One solution, which Unity encourages, is to focus on personal documents, displaying their icons, and clicking them to open the applications they run in. This approach has the advantage of launching applications with fewer clicks, but the disadvantage that, in the case of games and utilities, users still need to launch the application.
This is perhaps the dumbest thing i have read in one of these "news" links. Sure i want a computer that will read my mind, could somebody start working on that?
Part of the problem, if there really is a problem, is that the modern DE's have become so heavy with gee-whiz bells and whistles, that add nothing to usability, that they in themselves present a barrier to ease of use.
The old WM plus a few independent widgets and maybe a panel, plus a terminal is far and away more easy to use than recent versions of Gnome and KDE. Ease of use may come at the price of dropping the gee whiz factor and the hundreds of options and tweaks in which DE's seem bound to bury themselves.
I agree with fogpipe about the bells and whistles. Fluxbox and Enlightenment are desktop-y enough for me.
This "everything has to look like a phone/tablet" notion just leaves me cold; on a computer screen, it's neither functional nor efficient.
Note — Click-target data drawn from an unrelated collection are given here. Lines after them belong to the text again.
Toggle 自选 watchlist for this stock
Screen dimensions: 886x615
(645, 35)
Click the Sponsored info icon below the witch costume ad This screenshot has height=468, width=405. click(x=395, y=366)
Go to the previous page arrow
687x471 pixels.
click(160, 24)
Plus I like my overlapping windows. Also, get off my lawn.
As for the article, the kindest thing I can say is that someone must have had a deadline to meet.
I was going to throw a whatever and and then a screenshot of my IBM P3 T23 Icewm install
when I read this. But then thought I was the only one that felt this way.
Classical desktop is one way of abstraction to do things easily, simple, elegant, working, useful. It is not going to get outdated. If the author likes something else let him go/change to other interfaces.
Classical desktop is one way of abstraction to do things easily, simple, elegant, working, useful. It is not going to get outdated. If the author likes something else let him go/change to other interfaces.
Agreed. The classic desktop is still completely functional if you keep it "CLASSIC" and not "filled with so much garbage you can't even find your programs".
I use KDE with none of the geewhizzery that is available (traditional kmenu, no desktop widgets, basic panel) and it simply works, and works well, even on my 6 year old laptop (which is the one I'm on currently).